Los nazis querían un demonio y obtuvieron un demonio, pero éste fue recogido por los aliados y criado por un buen hombre que lo trató como un hijo y no como un ser de las profundidades del infierno. Así que este gigantón rojo, enorme, maleducado y grosero, con ácido sentido del humor, enorme apetito y amante de los gatos, se convirtió en una especie de antihéroe que de mayor lidiaría contra fuerzas sobrenaturales desde la organización en la que trabaja.

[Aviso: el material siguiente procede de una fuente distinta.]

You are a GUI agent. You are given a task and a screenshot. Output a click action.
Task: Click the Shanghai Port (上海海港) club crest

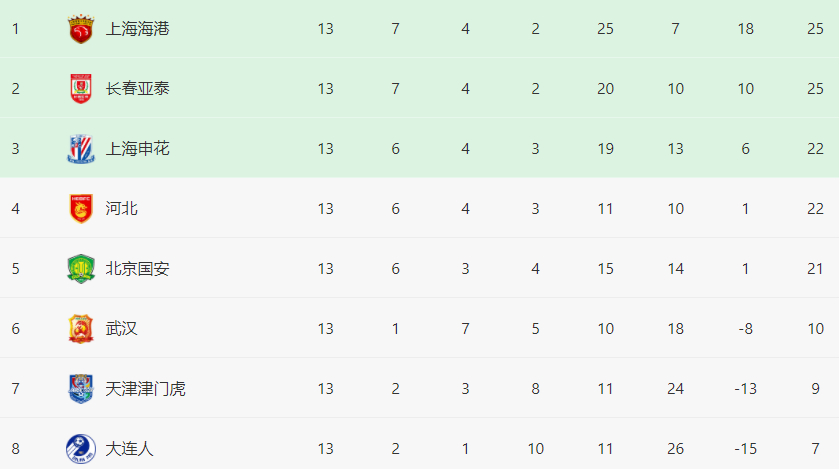[80, 29]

Siempre que no se le olvide limarse bien los cuernos con la radial, porque si no... Houston, tenemos un problema.
Esta es la idea general de Hellboy, adaptación del popular personaje de cómic llevada a cabo por el director que pareció nacer para ello: Guillermo del Toro. Quién mejor que él, con su estilo tan particular y fantástico de dirigir y crear atmósferas irreales para transformar en cine una historia donde el bueno es un demonio. Y quién mejor que Ron Perlman para interpretar a Hellboy, si el hijo de puta ya tiene la cara de Hellboy. Otro de esos casos de born-to-be.

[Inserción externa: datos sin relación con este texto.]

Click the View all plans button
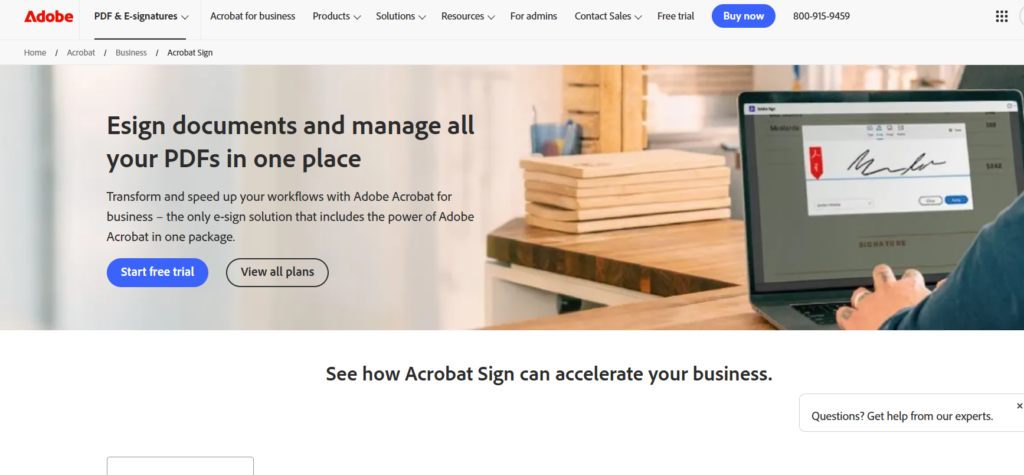 (277, 272)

La historia, fuertemente fantástica y cargada de humor, no reniega de sus raíces de cómic. De hecho, la película se antoja como un cómic, y como tal hay que tomarlo. No es un thriller, no es terror, no es ciencia ficción, pero posee esa amalgama de fantasía, humor, romance y acción salvaje que caracteriza la obra de Mike Mignola. Con sus correctísimos secundarios (salvo Selma Blair, que aunque guapa parece que va siempre con cara de fumada), el reparto también es punto fuerte en esta obra, que jamás aburre, que se completa con unos buenos efectos especiales (si bien no extraordinarios), un genial maquillaje de los protagonistas monstruosos y un montón de diversión socarrona.